[Saved data entries]
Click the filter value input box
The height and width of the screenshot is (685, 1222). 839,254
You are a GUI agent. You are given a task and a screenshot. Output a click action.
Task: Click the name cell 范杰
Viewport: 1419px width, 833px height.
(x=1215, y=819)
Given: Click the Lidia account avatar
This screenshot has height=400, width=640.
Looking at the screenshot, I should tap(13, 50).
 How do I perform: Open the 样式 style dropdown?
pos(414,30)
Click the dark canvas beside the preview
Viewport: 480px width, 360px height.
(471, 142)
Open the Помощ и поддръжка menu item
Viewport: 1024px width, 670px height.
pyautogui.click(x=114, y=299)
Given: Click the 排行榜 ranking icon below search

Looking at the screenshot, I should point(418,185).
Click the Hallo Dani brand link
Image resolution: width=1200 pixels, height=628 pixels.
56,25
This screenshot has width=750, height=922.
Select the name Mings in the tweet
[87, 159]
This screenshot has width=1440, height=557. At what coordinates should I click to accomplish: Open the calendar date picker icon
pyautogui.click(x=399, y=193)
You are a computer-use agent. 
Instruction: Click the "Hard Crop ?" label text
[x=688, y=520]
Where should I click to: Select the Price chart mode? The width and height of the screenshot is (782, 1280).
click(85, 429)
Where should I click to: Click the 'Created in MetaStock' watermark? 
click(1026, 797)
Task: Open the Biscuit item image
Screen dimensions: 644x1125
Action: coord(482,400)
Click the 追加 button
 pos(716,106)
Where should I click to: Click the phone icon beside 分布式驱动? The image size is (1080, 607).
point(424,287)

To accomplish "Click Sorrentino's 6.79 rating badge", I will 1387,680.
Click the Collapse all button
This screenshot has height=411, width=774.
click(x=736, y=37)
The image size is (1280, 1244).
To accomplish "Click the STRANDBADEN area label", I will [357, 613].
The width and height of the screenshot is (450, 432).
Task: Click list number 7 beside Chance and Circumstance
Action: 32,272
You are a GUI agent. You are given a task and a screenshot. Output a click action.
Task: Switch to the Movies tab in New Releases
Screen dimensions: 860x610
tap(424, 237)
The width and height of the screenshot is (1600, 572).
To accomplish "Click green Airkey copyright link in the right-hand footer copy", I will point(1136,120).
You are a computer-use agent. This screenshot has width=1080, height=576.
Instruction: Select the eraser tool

**EXERCISE:** The data must be transcribed in full. Every word stays the same.

**OUTPUT FOR THIS TASK:**
Click the filter value input box
The height and width of the screenshot is (685, 1222). 839,254
You are a GUI agent. You are given a task and a screenshot. Output a click action.
Task: Click the name cell 范杰
Viewport: 1419px width, 833px height.
(x=1215, y=819)
Given: Click the Lidia account avatar
This screenshot has height=400, width=640.
Looking at the screenshot, I should tap(13, 50).
 How do I perform: Open the 样式 style dropdown?
pos(414,30)
Click the dark canvas beside the preview
Viewport: 480px width, 360px height.
(471, 142)
Open the Помощ и поддръжка menu item
Viewport: 1024px width, 670px height.
pyautogui.click(x=114, y=299)
Given: Click the 排行榜 ranking icon below search

Looking at the screenshot, I should point(418,185).
Click the Hallo Dani brand link
Image resolution: width=1200 pixels, height=628 pixels.
56,25
This screenshot has width=750, height=922.
Select the name Mings in the tweet
[87, 159]
This screenshot has width=1440, height=557. At what coordinates should I click to accomplish: Open the calendar date picker icon
pyautogui.click(x=399, y=193)
You are a computer-use agent. 
Instruction: Click the "Hard Crop ?" label text
[x=688, y=520]
Where should I click to: Select the Price chart mode? The width and height of the screenshot is (782, 1280).
click(85, 429)
Where should I click to: Click the 'Created in MetaStock' watermark? 
click(1026, 797)
Task: Open the Biscuit item image
Screen dimensions: 644x1125
Action: coord(482,400)
Click the 追加 button
 pos(716,106)
Where should I click to: Click the phone icon beside 分布式驱动? The image size is (1080, 607).
point(424,287)

To accomplish "Click Sorrentino's 6.79 rating badge", I will 1387,680.
Click the Collapse all button
This screenshot has height=411, width=774.
click(x=736, y=37)
The image size is (1280, 1244).
To accomplish "Click the STRANDBADEN area label", I will [357, 613].
The width and height of the screenshot is (450, 432).
Task: Click list number 7 beside Chance and Circumstance
Action: 32,272
You are a GUI agent. You are given a task and a screenshot. Output a click action.
Task: Switch to the Movies tab in New Releases
Screen dimensions: 860x610
tap(424, 237)
The width and height of the screenshot is (1600, 572).
To accomplish "Click green Airkey copyright link in the right-hand footer copy", I will point(1136,120).
You are a computer-use agent. This screenshot has width=1080, height=576.
Instruction: Select the eraser tool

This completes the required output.